Dataset rows:
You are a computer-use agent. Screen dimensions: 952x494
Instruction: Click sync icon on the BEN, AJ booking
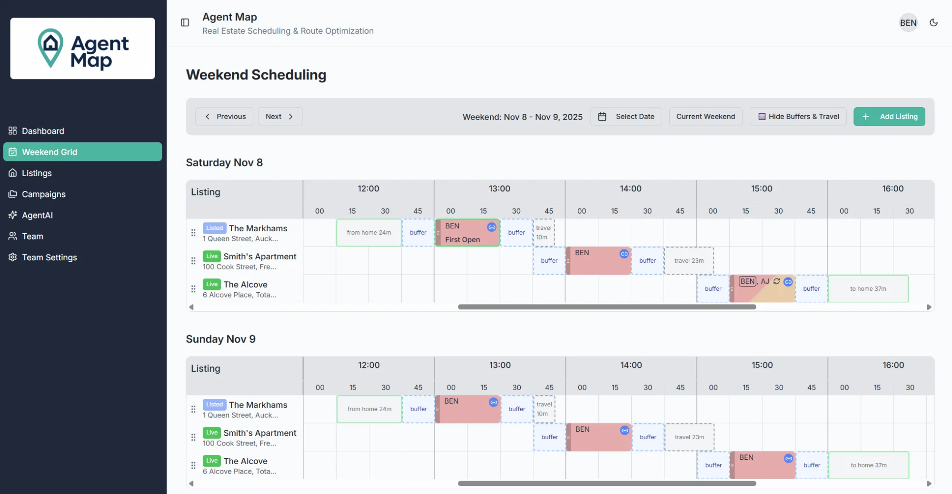click(x=776, y=281)
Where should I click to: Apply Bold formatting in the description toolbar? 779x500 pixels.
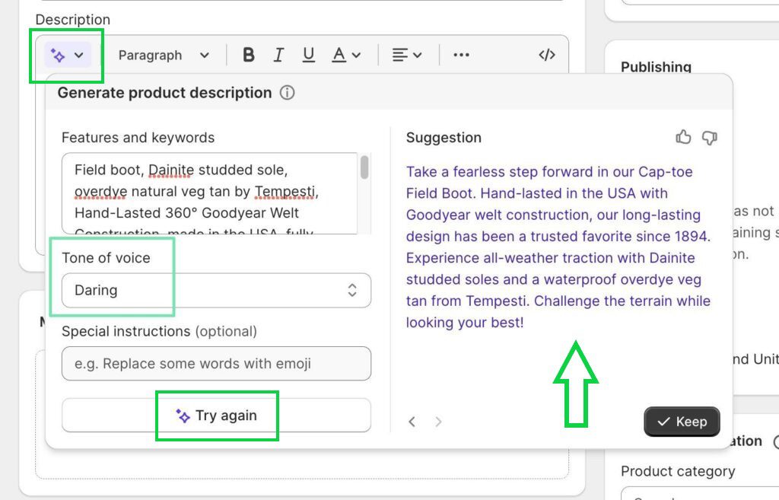point(247,54)
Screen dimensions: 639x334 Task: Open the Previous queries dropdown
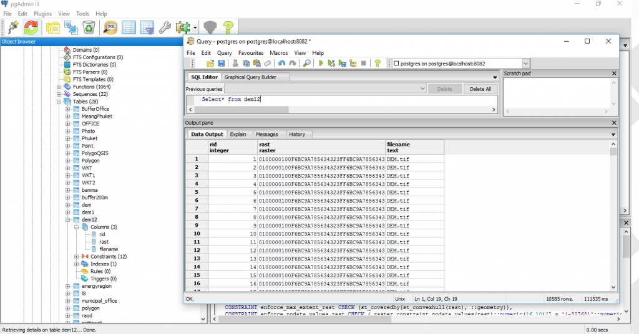[x=422, y=89]
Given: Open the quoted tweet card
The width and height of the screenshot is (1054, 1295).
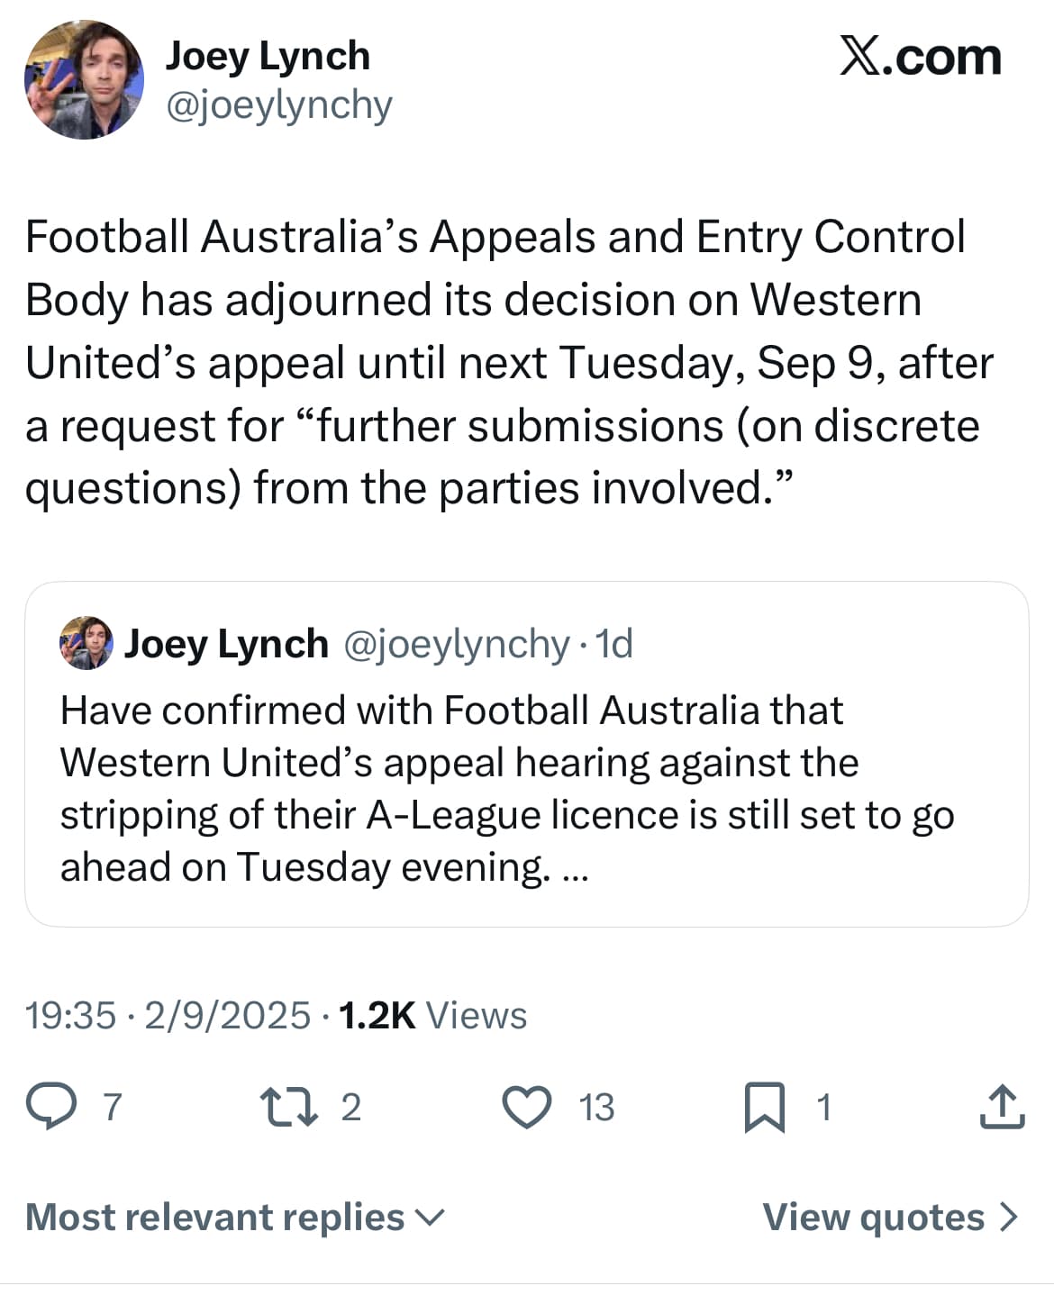Looking at the screenshot, I should 527,754.
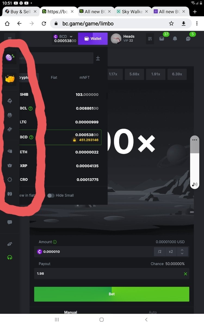Click the Heads profile avatar

116,39
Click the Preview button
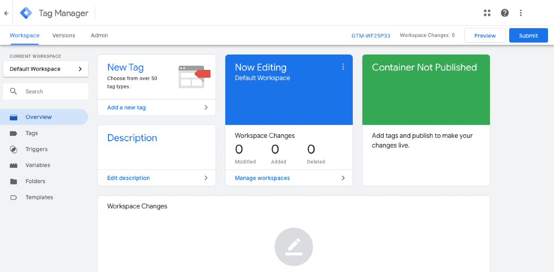This screenshot has height=272, width=554. (485, 35)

■ WHAT YOU SHOULD DO ■
Can you repeat the data above with "Screen dimensions" replaced by "Screen size" and everything else unchanged, leaving out the pictures?

■ CORRECT ANSWER ■
You are a computer-use agent. Screen size: 952x494
Instruction: Click sync icon on the BEN, AJ booking
click(x=776, y=281)
Where should I click to: Apply Bold formatting in the description toolbar? 779x500 pixels.
point(247,54)
Screen size: 639x334 Task: Open the Previous queries dropdown
[x=422, y=89]
Given: Open the quoted tweet card
The width and height of the screenshot is (1054, 1295).
Looking at the screenshot, I should 527,754.
Click the Heads profile avatar

116,39
Click the Preview button
This screenshot has height=272, width=554. (485, 35)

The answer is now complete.